Olasky’s bio contains this illuminating section:
Olasky has taught in the journalism department at the University of Texas at Austin since 1983, becoming a full professor in 1993. Midway through his term as associate professor, he came to the attention of Reconstructionist philanthropist Howard Ahmanson, Jr., who gave him the editorship of the Turning Point series of books via his charitable arm, the Fieldstead Institute. Olasky wrote its first installment, A Christian Worldview Declaration (1987), as well as the Capital Research Center series Patterns of Corporate Philanthropy.
This initial work brought him to the attention of the Lynde and Harry Bradley Foundation, which funded him as a two-year Bradley scholar at the The Heritage Foundation. His two 1988 books on the mass media, Prodigal Press: The Anti-Christian Bias of American News Media and The Press and Abortion, 1838-1988 outlined philosophies that harmonized with the Christian agenda of World magazine, of which he became editor in 1992. He was instrumental in that periodical’s 1998 spawning of the World Journalism Institute, which seeks to recruit and train Christian journalists and inject them into the mainstream media.

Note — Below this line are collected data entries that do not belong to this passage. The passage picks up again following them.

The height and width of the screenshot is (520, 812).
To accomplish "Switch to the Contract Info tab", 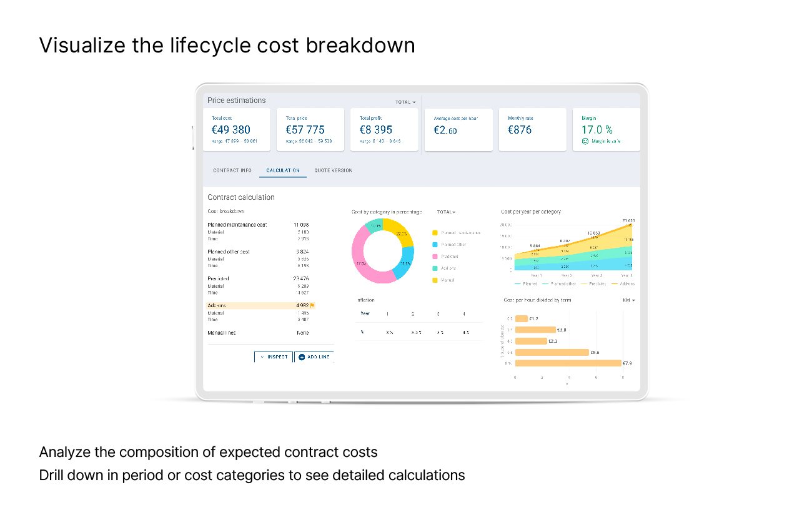I will click(232, 170).
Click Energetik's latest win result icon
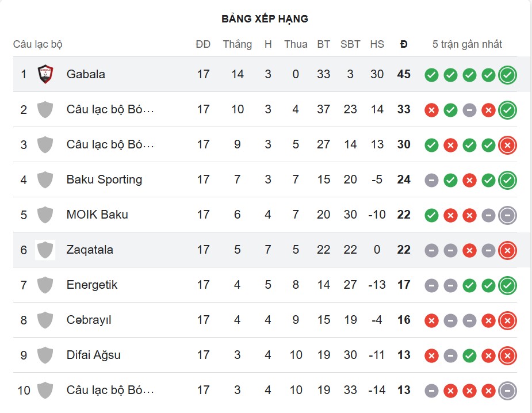 pyautogui.click(x=507, y=285)
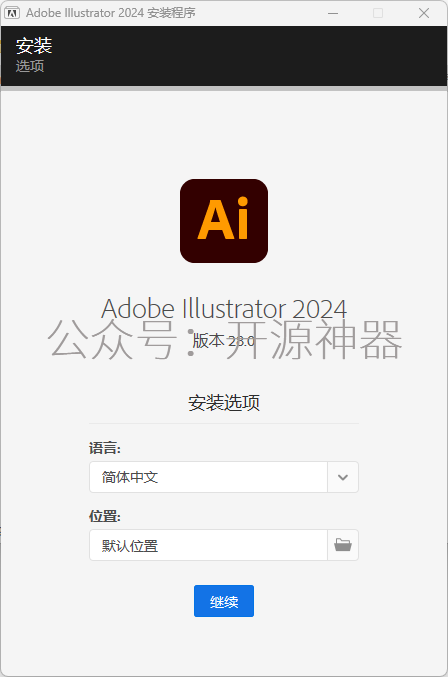The height and width of the screenshot is (677, 448).
Task: Minimize the installer window
Action: [333, 13]
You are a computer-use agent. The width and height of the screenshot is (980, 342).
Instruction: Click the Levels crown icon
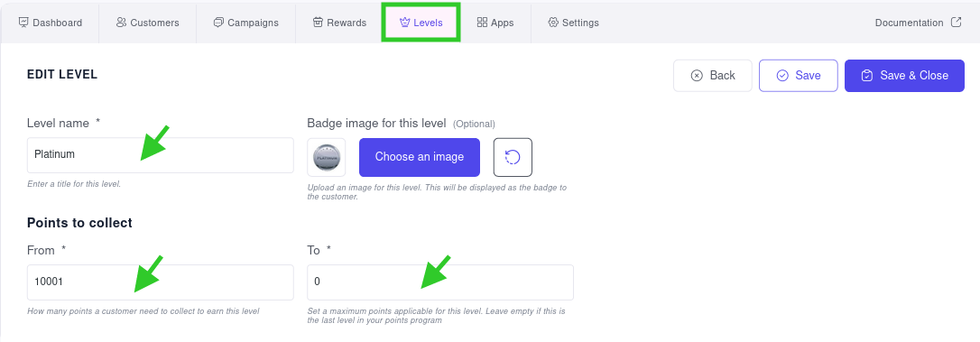coord(404,23)
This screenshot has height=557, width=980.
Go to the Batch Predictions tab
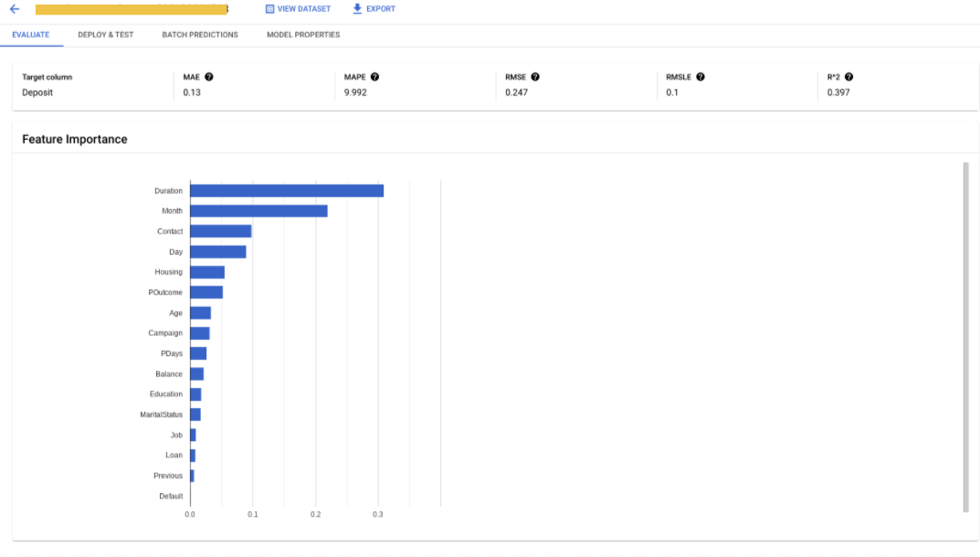point(200,35)
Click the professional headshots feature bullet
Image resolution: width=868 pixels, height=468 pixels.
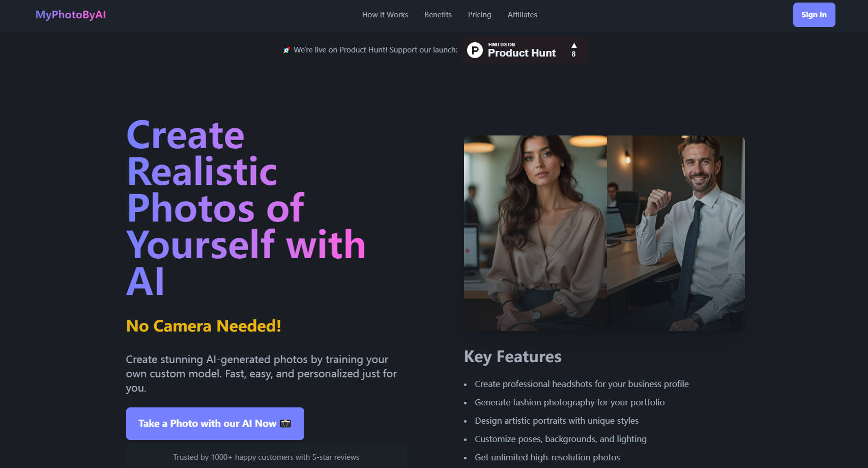(582, 384)
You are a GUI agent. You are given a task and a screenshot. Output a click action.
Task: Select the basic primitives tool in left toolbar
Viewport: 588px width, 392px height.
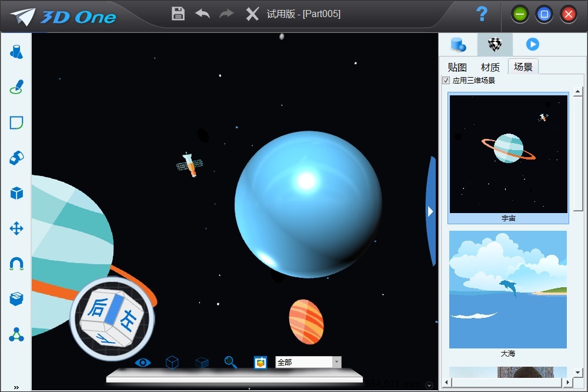pyautogui.click(x=16, y=52)
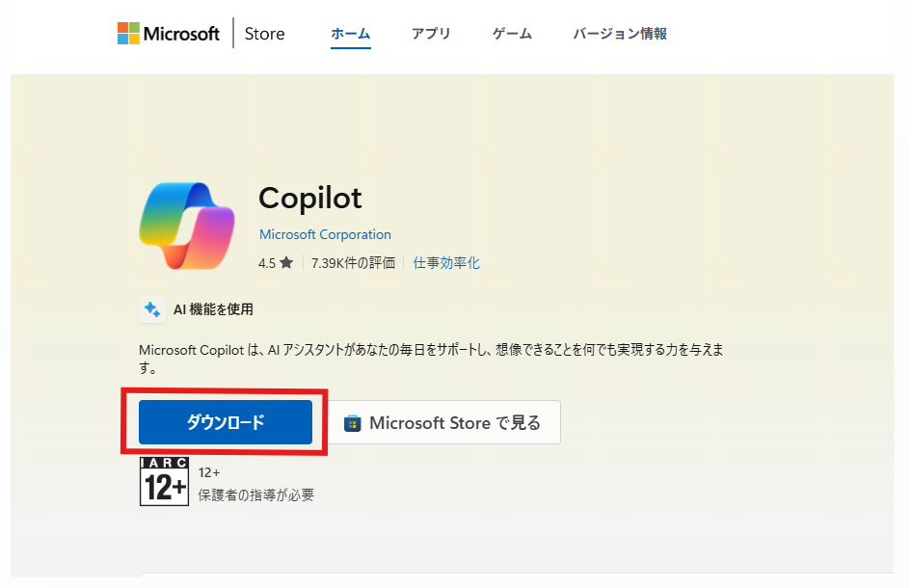Click the Microsoft four-square logo
This screenshot has height=588, width=910.
click(x=128, y=34)
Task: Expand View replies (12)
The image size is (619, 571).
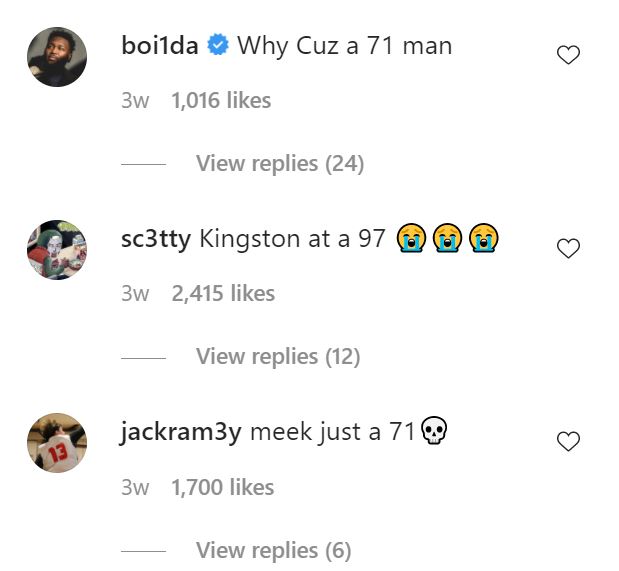Action: click(x=277, y=356)
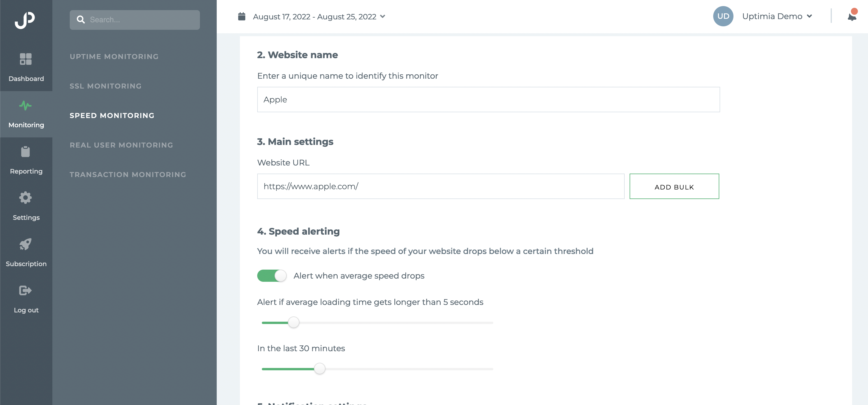Click the Log out icon
This screenshot has width=868, height=405.
[x=26, y=290]
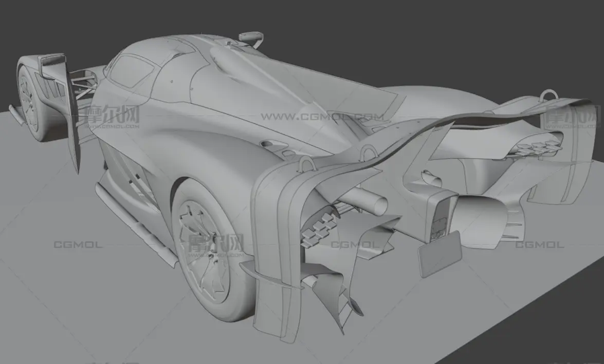Click the tow hook loop on right rear fender
The height and width of the screenshot is (364, 604).
click(550, 96)
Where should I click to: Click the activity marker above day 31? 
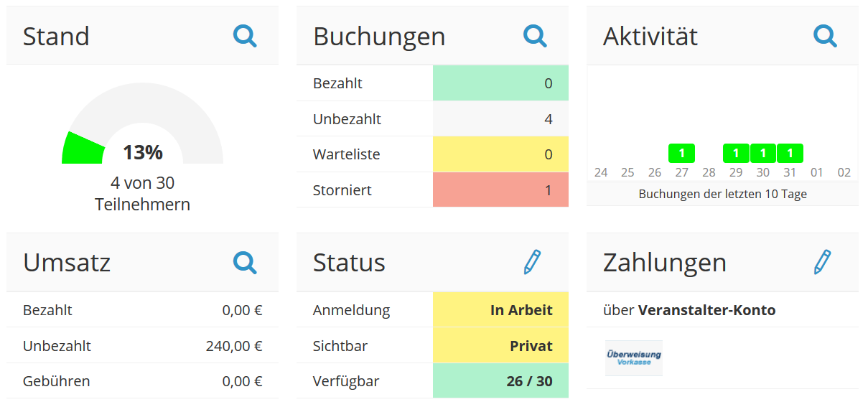(790, 153)
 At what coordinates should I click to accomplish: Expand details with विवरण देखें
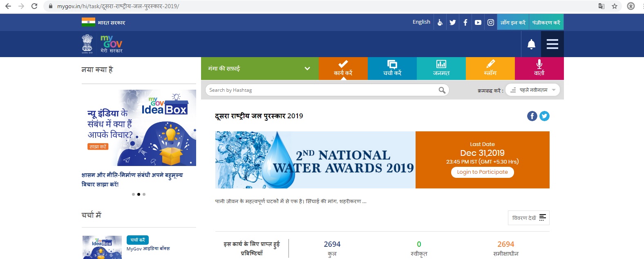pos(528,218)
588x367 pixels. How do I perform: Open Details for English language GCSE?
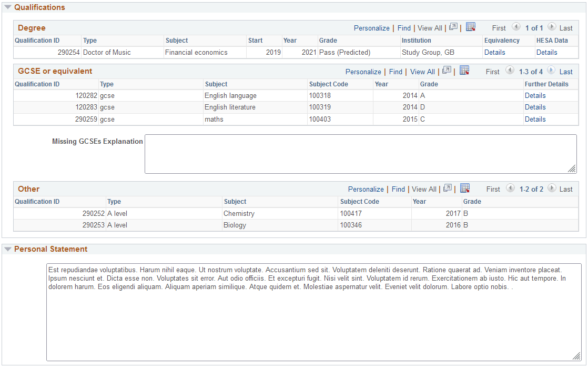pyautogui.click(x=535, y=95)
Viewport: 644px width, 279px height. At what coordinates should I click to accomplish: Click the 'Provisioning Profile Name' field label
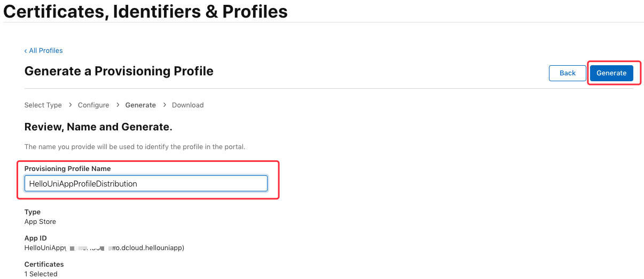(x=68, y=169)
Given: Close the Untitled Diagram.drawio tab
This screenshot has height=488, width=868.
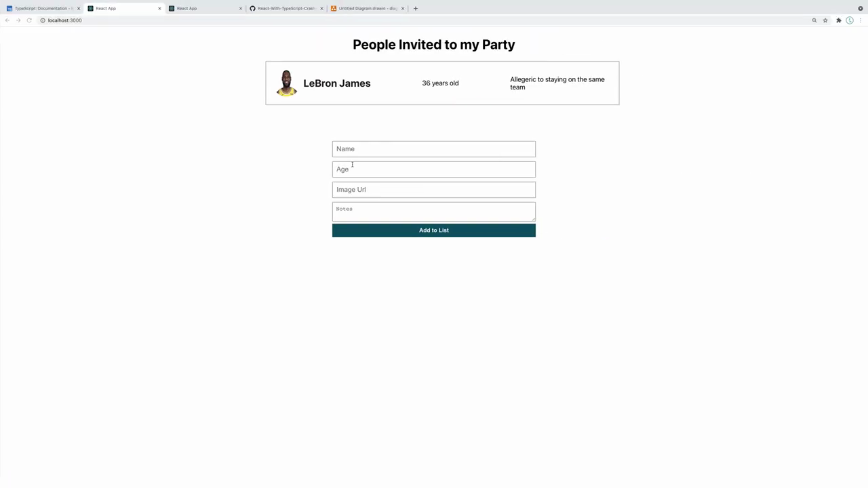Looking at the screenshot, I should pos(403,8).
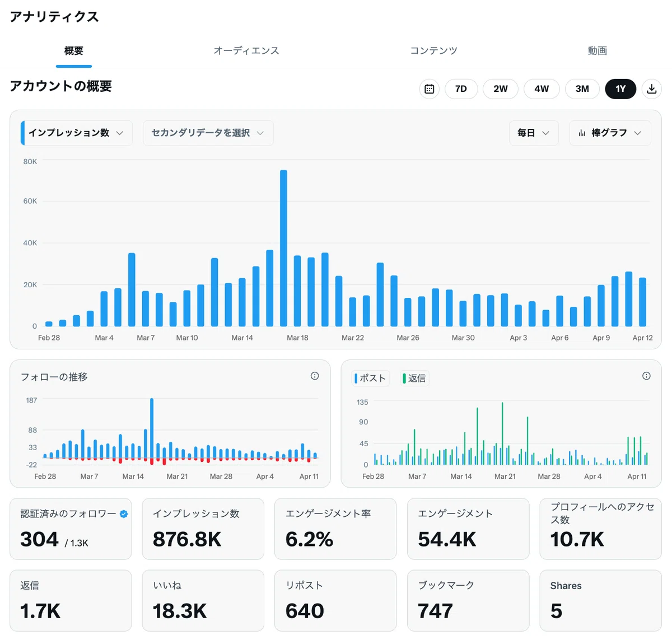
Task: Show info for フォローの推移 chart
Action: (x=315, y=376)
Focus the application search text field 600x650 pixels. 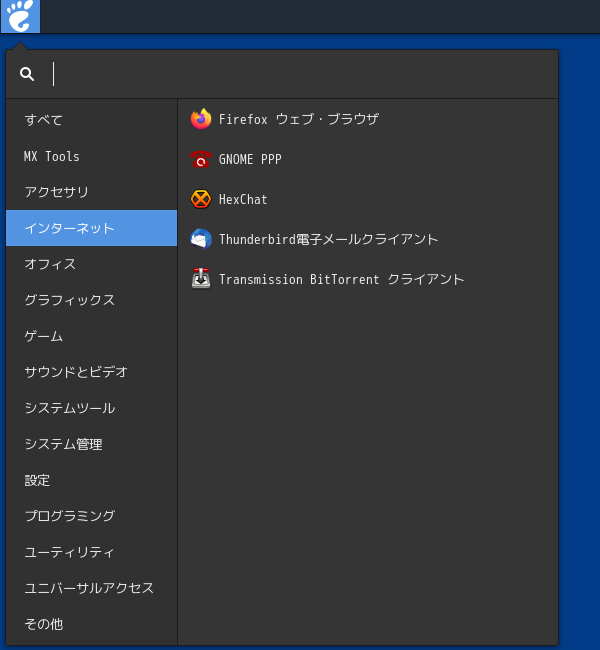(303, 74)
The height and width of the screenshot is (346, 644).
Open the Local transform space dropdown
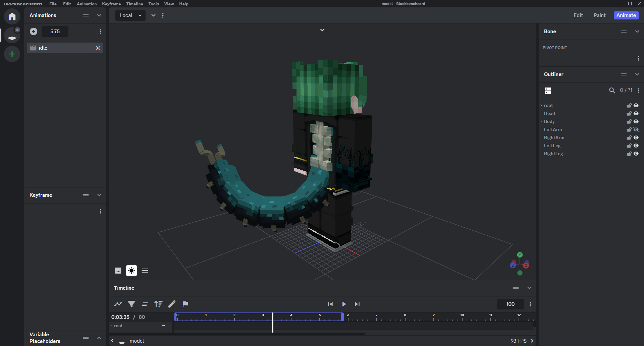click(x=130, y=15)
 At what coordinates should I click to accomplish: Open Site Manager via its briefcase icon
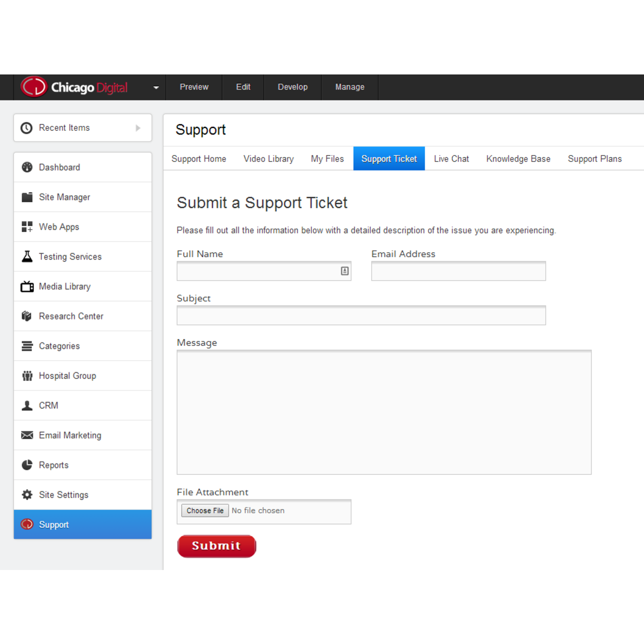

“The real question we have had to face in the Episcopal Church… is how do we separate the values that are worth fighting for from those that are mere cultural preferences? And to what immutable standards do we appeal to make these decisions? These are not just questions for Episcopalians, or Anglicans in the rest of the world, but for all Christians everywhere.”
One can agree with this statement and disagree with his personal choices. For instance, one can believe that homophobia is a cultural preference of Minns, his followers in this country, and the Nigerian archbishop Peter Akinola to whom he now owes his allegiance.